Meine Seele, fühlst auch du diesen heiligen Schauder über die
Sünden andrer? Denn sonst fehlt es dir an innerer Heiligung.
Über Davids Wangen rannen Ströme von Tränen ob der
überhandnehmenden Gottlosigkeit; Jeremia wünschte, daß seine
Augen Tränenquellen wären, daß er Tag und Nacht beweinen möchte
die Missetaten seines Volkes, und Lot trauerte über den Wandel
der Leute zu Sodom. Jene, die im Gesichte Hesekiels an ihren
Stirnen mit einem Zeichen gezeichnet wurden, waren die, die da
seufzten und jammerten über alle Greuel zu Jerusalem. Es kann
begnadigte Seelen nur betrüben, wenn sie sehen, wieviel Mühe
sich die Menschen geben, um in die Hölle zu kommen. Sie kennen
den Schaden der Sünde aus Erfahrung und erschrecken, wenn sie
andre gleich Motten in die Flamme fliegen sehen. Die Sünde jagt
den Gerechten Entsetzen ein, weil sie das heilige Gesetz
verletzt, das zu halten jedes Menschen höchste Pflicht und
höchster Vorteil ist; sie stürzt die Pfeiler des Gesamtwohls.
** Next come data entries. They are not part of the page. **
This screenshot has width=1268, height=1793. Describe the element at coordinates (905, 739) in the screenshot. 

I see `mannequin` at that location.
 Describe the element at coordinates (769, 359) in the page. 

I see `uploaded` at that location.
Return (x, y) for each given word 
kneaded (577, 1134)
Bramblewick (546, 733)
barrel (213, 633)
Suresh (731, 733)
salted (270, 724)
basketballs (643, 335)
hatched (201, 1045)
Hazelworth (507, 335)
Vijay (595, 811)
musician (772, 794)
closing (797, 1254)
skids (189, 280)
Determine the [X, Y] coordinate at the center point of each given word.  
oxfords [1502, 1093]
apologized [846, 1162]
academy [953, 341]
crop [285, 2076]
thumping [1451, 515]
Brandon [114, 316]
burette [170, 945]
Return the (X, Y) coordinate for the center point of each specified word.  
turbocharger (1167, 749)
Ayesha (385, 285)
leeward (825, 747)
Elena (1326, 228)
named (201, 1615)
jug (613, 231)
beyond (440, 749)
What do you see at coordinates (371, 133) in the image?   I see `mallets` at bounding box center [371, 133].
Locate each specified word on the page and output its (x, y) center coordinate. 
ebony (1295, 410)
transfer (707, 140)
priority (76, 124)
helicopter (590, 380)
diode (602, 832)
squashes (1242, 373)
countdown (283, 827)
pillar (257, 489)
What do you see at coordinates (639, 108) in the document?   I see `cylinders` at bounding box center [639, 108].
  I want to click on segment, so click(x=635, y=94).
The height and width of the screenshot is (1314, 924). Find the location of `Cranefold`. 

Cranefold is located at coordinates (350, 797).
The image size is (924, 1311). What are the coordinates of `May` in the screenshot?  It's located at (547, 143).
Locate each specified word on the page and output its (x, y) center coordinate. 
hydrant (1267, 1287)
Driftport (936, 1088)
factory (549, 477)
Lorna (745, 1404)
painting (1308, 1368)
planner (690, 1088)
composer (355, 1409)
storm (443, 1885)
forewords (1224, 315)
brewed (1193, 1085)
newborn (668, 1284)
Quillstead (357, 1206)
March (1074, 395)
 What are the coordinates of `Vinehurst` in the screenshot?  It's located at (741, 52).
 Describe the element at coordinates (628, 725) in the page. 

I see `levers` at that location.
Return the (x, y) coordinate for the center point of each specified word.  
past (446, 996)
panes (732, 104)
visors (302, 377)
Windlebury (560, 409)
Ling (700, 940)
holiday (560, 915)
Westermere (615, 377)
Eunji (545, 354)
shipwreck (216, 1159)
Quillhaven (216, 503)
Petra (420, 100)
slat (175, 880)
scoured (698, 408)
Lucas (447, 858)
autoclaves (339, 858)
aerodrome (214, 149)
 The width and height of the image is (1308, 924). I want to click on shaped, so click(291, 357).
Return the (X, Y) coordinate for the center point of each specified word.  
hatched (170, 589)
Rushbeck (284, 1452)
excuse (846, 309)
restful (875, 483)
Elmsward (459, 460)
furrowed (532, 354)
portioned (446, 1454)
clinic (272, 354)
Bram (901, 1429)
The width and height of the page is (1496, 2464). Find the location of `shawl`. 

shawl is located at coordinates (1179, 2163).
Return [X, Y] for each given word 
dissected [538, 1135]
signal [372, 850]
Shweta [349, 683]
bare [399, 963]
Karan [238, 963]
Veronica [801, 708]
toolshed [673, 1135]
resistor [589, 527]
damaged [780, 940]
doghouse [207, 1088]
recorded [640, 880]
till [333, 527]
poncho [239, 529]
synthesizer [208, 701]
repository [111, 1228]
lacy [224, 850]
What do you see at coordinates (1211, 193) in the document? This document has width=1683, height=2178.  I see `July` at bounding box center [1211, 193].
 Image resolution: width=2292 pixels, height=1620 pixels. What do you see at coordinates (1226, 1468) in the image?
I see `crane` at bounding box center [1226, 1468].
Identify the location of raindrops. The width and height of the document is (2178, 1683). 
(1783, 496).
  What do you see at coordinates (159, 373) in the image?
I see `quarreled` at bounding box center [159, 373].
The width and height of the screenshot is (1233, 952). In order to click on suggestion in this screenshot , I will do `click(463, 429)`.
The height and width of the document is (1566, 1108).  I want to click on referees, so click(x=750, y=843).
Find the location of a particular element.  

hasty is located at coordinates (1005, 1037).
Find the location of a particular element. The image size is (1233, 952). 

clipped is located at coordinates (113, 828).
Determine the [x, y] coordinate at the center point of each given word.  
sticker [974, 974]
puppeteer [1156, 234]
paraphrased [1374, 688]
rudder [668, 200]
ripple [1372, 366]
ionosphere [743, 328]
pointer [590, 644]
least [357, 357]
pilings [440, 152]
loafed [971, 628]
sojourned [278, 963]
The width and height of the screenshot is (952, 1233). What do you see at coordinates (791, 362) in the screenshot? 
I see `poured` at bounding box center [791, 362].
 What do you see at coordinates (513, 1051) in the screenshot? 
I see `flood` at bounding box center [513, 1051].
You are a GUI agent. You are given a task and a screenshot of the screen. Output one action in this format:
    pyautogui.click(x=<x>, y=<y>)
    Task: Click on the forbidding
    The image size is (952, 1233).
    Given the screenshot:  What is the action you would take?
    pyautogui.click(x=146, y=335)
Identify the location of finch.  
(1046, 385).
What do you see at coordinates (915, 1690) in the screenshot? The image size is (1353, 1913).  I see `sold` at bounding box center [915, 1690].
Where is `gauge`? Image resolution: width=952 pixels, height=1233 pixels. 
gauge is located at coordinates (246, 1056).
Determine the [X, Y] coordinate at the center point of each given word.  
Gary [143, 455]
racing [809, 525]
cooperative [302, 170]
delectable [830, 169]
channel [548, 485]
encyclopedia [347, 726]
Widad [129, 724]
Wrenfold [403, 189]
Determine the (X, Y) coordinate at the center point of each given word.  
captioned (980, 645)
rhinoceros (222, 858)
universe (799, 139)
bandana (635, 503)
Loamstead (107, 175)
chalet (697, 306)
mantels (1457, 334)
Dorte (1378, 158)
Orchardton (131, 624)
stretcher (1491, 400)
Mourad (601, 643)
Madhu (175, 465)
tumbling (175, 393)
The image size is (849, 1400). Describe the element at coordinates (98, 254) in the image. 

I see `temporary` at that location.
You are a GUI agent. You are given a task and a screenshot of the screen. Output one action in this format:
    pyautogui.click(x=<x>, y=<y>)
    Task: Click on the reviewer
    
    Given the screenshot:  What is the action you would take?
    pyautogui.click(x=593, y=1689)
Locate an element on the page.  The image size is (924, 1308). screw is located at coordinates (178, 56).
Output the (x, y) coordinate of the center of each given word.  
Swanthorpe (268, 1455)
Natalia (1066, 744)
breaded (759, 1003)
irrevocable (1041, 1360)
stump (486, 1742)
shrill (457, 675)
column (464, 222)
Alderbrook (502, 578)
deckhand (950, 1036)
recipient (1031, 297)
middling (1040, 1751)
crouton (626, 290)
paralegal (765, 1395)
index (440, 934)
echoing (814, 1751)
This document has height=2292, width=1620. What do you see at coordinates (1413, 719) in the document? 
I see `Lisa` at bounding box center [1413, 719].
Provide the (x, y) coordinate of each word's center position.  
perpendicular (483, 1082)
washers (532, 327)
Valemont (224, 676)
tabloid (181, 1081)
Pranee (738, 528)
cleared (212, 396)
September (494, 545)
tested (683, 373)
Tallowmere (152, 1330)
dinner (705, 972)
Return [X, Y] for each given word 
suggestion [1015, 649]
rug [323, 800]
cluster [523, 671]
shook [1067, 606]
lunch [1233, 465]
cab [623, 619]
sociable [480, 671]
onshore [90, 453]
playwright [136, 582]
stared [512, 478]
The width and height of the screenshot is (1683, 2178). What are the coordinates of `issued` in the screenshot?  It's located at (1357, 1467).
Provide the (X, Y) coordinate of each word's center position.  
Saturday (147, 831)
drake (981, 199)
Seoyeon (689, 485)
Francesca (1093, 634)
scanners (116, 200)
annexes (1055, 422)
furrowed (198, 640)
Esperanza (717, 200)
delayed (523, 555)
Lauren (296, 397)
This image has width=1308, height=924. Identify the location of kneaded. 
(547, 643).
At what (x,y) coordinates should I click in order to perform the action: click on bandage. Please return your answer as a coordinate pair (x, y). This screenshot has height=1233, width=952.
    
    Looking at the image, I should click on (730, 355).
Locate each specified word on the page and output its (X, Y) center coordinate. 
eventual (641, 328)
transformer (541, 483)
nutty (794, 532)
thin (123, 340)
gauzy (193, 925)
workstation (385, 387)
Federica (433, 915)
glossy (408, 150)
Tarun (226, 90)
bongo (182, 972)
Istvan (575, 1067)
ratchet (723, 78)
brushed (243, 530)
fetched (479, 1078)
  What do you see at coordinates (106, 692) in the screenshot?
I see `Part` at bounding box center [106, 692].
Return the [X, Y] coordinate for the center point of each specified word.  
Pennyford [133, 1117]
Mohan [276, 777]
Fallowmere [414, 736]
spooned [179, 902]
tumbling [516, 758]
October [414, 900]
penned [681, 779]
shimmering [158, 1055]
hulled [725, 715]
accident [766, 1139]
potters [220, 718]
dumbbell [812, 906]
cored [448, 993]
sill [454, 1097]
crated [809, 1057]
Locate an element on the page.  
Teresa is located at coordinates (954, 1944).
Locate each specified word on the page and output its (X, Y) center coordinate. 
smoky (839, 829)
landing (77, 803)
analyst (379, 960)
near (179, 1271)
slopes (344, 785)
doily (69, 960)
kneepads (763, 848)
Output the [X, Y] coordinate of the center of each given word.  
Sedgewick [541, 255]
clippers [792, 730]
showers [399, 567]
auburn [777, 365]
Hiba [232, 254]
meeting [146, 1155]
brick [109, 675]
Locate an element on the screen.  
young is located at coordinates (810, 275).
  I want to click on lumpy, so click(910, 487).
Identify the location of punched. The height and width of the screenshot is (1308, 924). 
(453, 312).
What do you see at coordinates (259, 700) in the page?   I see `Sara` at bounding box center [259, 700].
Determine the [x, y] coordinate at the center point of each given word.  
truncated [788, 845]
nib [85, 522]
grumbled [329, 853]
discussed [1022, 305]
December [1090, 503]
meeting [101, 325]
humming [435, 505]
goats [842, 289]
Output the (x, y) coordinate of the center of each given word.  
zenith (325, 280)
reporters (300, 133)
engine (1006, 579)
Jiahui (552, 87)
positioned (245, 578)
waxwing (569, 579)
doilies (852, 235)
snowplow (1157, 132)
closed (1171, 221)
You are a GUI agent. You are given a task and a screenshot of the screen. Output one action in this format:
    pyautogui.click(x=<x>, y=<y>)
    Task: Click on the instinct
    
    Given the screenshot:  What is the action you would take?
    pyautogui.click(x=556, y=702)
Die Sünde andrer flößt einem Gläubigen Entsetzen ein, weil sie
ihn an die Bosheit des eignen Herzens erinnert; wenn er einen
Übertreter erblickt, ruft er aus: ,,Heute fiel dieser, werde ich
vielleicht morgen fallen?" Die Sünde ist einem Gläubigen etwas
Furchtbares, weil sie den Heiland kreuzigte; er erblickt in
jedem Unrecht die Kreuzesnägel und den Speer. Wie kann eine
errettete Seele die entsetzliche heilandsmörderische Sünde ohne
Schauder gewahr werden? Sage, meine Seele, stimmst du in allem
hiermit überein? Es ist etwas Furchtbares, Gott ins Angesicht zu
schmähen. Der liebe Gott verdient eine bessere Behandlung, der
große Gott verlangt sie, der gerechte Gott begehrt sie, sonst
bezahlt Er dem Sünder die Schmach auf den Kopf. Eine erweckte
Seele zittert über die Frechheit der Sünde und entsetzt sich ob
ihrer Strafe. Wie ist doch die Empörung etwas so Unnatürliches!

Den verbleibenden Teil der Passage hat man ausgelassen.